More than 75% of people ages 45 and older have had hemorrhoids, with symptoms like rectal pain, itching, and bleeding after a bowel movement.
"Hemorrhoids can be painful and embarrassing, but they often shrink on their own with simple self-help and over-the-counter remedies," says Dr. Howard LeWine, assistant professor of medicine at Harvard Medical School.
A look inside
Hemorrhoids are swollen veins near the anus. There are two types: internal and external. You can have either type by itself, or both at the same time.
Internal hemorrhoids form inside the anal canal and are often painless. However, they may cause intermittent bleeding, usually with bowel movements, and sometimes discharge mucus. Internal hemorrhoids may also protrude outside the anus, where they appear as small, grape-like masses.
External hemorrhoids form just outside the anal opening, where they primarily cause swelling, bothersome protrusions, and discomfort.
Cause and self-care
Sometimes hemorrhoids develop for no apparent reason, but often they are associated with chronic constipation or diarrhea, straining during bowel movements, and prolonged sitting on the toilet. This can interfere with blood flow to and from the rectum (the last six inches of the large intestine) and the anus, causing blood to pool in the veins around the anus, enlarging them.
The good news is that neither kind of hemorrhoid is dangerous, and severe complications are rare. Still, it's important to see your doctor if you experience rectal bleeding, feel a lump in the anus, or have ongoing rectal pain, as these might be signs of an unrelated and more serious condition, such as colorectal or rectal cancer.

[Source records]
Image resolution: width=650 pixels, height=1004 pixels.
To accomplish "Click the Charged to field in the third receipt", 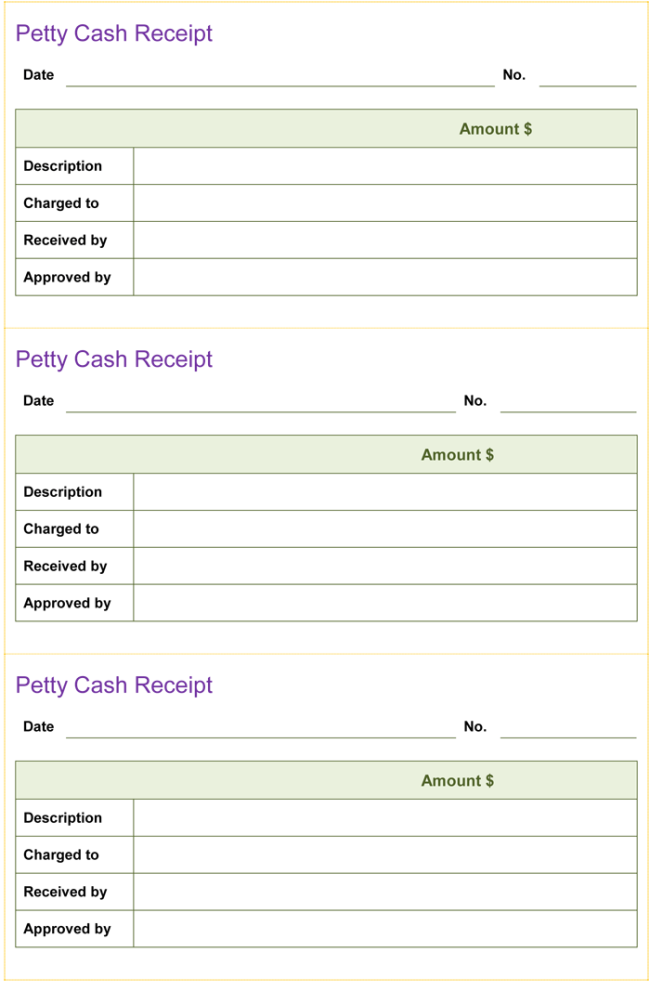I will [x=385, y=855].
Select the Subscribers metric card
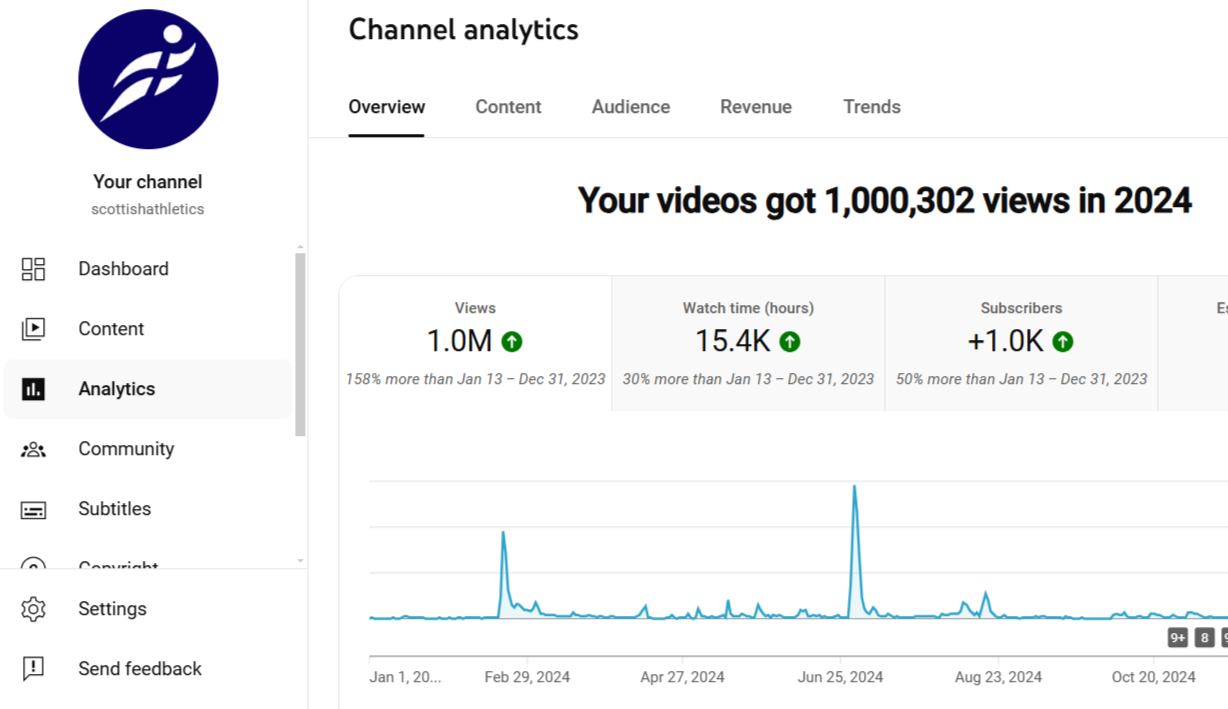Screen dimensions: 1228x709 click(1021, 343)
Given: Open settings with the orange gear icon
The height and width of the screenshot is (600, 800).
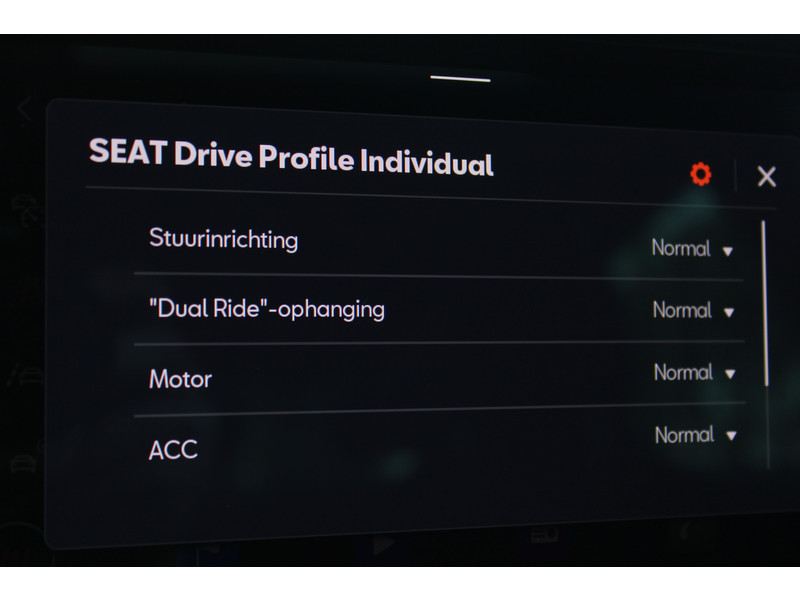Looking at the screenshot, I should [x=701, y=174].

— Task goal —
Go on with the hemorrhoids passage, picking up after its final sentence.

— Response to the task —
Symptoms for either kind of hemorrhoid often can be relieved with self-care treatments. For example:
Sitz baths. A regular sitz bath can relieve itching and irritation. Fill a tub with three to four inches of warm (not hot) water and sit in it with your knees bent for about 10 to 15 minutes. Gently pat yourself dry with a towel.
Fiber supplements. These reduce hemorrhoid bleeding, inflammation, and enlargement by drawing water into your stool to make it easier to pass. A psyllium husk fiber supplement, such as Metamucil or a generic equivalent, is a good choice, although psyllium may cause gas or bloating. In that case, try a supplement containing wheat dextrin (Benefiber) or methylcellulose (Citrucel).
Topical therapies. Over-the-counter products are available for hemorrhoids, such as pads infused with witch hazel (Tucks), as well as soothing creams that contain lidocaine, hydrocortisone, or other ingredients like phenylephrine (Preparation H). These substances help shrink the inflamed tissue and provide relief from itching. External hemorrhoids rarely need more than self-care.
"The exception is a thrombosed hemorrhoid, the sudden formation of a hard, inflamed clot inside the hemorrhoid," says Dr. LeWine. "If this occurs, contact your doctor, since you may need a surgical procedure."
When internal hemorrhoids continue to cause symptoms despite home treatment, your doctor may recommend an office-based nonsurgical procedure. Here are the most common options.
Rubber band ligation. This is the most widely used procedure for treating internal hemorrhoids. The doctor inserts a small elastic band into the anal canal and places it around the base of a hemorrhoid. The band cuts off the hemorrhoid's circulation, which causes the hemorrhoid to wither and die. The rubber band eventually falls off unnoticed. The procedure requires no anesthesia, although a numbing agent is sometimes used if you feel discomfort.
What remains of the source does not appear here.